Work cautioned that the third offset is not purely a technology game, but also will require unconventional concepts for how forces operate and organize. Having a “vibrant” mix of military, civilian and contractor innovators also will be essential, he added. Carter has been insistent that the Pentagon recruit startups and commercial tech firms in Silicon Valley that are on the cutting edge of big data and robotics applications.

“It’s going to take some time” to bring this to fruition, Work said. “There will be a period of experimentation.”

Human-machine collaboration will not only be used to fight major wars but also low-intensity conflicts. Today’s counterterrorism campaign, for instance, is a network of computers, drones and special operations teams that work with massive amounts of data. In the future, Work said, “You don’t go after an automated solution. You go after big data analytics.”

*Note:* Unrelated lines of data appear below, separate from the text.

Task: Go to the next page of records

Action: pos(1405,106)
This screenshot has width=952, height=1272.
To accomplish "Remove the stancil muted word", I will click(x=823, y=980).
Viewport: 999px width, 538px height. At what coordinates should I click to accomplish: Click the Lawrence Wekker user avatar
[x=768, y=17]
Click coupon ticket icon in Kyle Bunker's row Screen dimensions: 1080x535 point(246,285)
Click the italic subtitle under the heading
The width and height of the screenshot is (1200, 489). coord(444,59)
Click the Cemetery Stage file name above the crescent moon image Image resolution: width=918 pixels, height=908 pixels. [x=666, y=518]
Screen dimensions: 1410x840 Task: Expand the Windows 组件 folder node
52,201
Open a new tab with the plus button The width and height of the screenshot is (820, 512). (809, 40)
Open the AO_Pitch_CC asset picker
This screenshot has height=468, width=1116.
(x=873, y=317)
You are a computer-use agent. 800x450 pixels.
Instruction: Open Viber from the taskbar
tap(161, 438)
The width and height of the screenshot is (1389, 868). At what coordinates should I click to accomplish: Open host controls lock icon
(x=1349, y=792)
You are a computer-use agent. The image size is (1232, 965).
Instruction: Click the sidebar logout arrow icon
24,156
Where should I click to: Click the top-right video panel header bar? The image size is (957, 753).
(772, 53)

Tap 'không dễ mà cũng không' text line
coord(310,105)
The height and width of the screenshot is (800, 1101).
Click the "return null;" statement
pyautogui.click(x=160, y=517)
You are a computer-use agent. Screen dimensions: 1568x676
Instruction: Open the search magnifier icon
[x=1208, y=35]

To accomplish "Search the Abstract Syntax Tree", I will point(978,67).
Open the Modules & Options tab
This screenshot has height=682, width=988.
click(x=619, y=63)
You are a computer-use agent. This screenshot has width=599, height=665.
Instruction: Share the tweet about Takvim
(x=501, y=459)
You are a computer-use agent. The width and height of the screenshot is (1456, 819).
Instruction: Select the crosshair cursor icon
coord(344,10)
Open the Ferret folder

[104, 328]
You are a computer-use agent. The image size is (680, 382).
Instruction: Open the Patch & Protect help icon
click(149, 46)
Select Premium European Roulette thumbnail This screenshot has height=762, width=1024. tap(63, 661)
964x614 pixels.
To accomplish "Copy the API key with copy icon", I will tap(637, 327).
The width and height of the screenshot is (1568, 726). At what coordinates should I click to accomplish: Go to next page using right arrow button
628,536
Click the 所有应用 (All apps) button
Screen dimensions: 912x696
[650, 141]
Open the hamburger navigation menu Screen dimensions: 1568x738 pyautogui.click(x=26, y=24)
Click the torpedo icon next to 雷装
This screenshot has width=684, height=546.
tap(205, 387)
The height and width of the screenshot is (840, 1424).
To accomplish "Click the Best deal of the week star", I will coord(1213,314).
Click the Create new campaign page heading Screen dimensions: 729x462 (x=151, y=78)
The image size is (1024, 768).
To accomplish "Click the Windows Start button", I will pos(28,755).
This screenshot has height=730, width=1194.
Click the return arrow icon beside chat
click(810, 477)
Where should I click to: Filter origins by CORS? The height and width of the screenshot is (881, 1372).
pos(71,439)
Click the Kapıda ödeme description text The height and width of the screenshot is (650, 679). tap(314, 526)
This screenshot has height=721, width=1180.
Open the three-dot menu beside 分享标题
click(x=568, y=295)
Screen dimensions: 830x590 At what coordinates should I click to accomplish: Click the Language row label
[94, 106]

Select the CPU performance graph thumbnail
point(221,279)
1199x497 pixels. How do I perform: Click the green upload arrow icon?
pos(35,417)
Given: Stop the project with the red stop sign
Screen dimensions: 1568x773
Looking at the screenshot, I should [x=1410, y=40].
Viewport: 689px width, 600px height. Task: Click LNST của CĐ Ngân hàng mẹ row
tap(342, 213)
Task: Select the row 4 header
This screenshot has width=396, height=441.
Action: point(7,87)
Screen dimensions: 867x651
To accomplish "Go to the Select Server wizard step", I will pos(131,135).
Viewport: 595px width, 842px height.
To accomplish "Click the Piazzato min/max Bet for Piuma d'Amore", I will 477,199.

In the face of Islamic State militants who flood the Internet with millions of social-media posts, for instance, advanced machines would be able to crunch the data, and suggest “how we might be able to go after them.”

Defense officials are laying the groundwork of the third offset strategy, with the expectation that future administrations will continue the effort, which could take decades. “We want to have the intellectual underpinning to set us on this path,” said Work. During the remainder of the current administration, the plan is to conduct demonstrations and experiments. “The transition from administration to administration over a long period of time is based on a commitment that this works, that it gives us an advantage.” For the foreseeable future, “We’ll do more demonstrations than procurements. We won’t be able to buy capabilities as fast as we’d like. We want to make sure we keep pace with potential competitors’ capabilities.”